Qu’écrit-on pour les Juifs ? Suis-je censé
être le département des relations publiques chargé des affaires
de la minorité arabe d’Israël, ou bien me montrer agressif et
menaçant, faire honte à mon public cible et modifier sa façon de
penser ? Et qu’écrit-on pour les Arabes ? Des condoléances,
des mots qui renforceront leur sentiment d’être des victimes, ou
des promesses d’un avenir radieux ?
Quoi qu’il en soit, je me retrouve ces derniers
temps à devoir terminer des tâches trop lourdes, dont je ne suis
pas persuadé qu’elles ont quelque chose à voir avec l’écriture.

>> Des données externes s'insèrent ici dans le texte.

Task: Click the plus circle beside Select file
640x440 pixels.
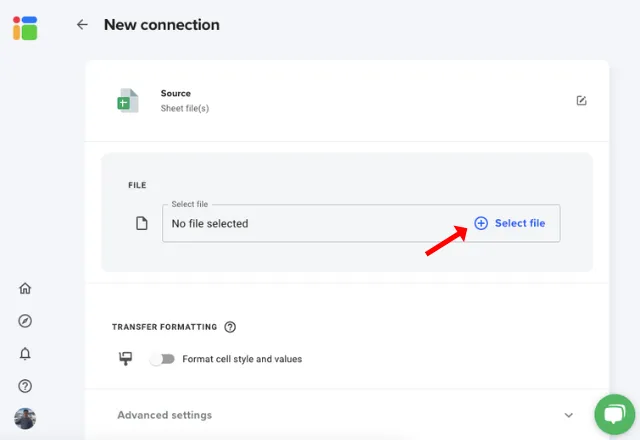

Déjà, cela dépasse le sentiment de persécution que j’éprouve
depuis toujours. C’est un fait : ils sont après moi. En ce
moment même, alors que j’essaie de choisir soigneusement mes
mots, je tente en même temps de faire plaisir aux deux types à lunettes
noires qui me surveillent par la fenêtre, et aux deux autres types
armés de revolvers qui croient que je ne les ai pas remarqués, cachés
derrière la porte de mon studio.
Où passe exactement la frontière entre l’écriture
et l’opinion politique ? Où est exactement la frontière entre
la Palestine et Israël ? Où finit exactement le Palestinien
et où commence l’Israélien ?
Excusez-moi une seconde, j’ai un appel. Je dois
le prendre, c’est un numéro de l’étranger avec plein de zéros.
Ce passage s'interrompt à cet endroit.